Daten zum Auffinden sichtbarer Ziele
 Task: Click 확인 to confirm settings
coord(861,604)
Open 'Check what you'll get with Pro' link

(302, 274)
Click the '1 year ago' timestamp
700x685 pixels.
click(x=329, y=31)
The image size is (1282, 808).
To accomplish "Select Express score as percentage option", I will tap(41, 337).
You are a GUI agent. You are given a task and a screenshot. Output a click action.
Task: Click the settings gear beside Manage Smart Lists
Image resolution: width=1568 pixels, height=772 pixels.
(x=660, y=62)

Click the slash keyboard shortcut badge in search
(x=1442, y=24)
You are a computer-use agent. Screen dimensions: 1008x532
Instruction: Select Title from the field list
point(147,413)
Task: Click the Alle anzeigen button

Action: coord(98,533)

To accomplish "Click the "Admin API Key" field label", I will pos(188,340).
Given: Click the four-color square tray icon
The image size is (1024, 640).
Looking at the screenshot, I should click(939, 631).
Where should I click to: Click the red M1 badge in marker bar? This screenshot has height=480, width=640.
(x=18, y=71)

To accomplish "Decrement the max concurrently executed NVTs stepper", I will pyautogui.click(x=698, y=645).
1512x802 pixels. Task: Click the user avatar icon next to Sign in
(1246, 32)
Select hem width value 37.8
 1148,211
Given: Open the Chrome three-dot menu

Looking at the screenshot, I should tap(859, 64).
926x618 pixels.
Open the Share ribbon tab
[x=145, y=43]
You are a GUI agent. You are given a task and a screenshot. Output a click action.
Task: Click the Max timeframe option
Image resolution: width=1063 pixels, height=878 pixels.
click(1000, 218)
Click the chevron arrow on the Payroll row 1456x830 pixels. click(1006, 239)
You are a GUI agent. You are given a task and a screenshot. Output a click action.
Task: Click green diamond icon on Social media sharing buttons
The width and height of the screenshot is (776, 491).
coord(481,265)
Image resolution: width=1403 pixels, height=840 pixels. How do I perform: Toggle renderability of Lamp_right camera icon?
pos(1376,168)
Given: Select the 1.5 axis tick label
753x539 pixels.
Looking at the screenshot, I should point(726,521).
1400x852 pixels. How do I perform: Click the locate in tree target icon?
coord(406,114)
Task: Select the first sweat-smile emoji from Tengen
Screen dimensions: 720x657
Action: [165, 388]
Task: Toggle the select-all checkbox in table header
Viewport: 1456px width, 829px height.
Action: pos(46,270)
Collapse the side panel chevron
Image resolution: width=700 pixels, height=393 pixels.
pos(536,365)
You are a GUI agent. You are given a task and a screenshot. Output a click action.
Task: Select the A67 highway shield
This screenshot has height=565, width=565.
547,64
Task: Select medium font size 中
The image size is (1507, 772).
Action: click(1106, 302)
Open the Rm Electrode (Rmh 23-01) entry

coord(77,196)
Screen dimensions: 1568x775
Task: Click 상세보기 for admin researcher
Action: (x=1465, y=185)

Die Aufgabe> Entnimm den Datensätzen alle Zeilen ab der Zeile mit „Task: Select medium font size 中“ bis einschließlich der letzten Zeile und gib sie unverändert wieder.

Musterlösung>
Task: Select medium font size 中
The image size is (1507, 772).
Action: click(1106, 302)
Open the Rm Electrode (Rmh 23-01) entry

coord(77,196)
Screen dimensions: 1568x775
Task: Click 상세보기 for admin researcher
Action: (x=1465, y=185)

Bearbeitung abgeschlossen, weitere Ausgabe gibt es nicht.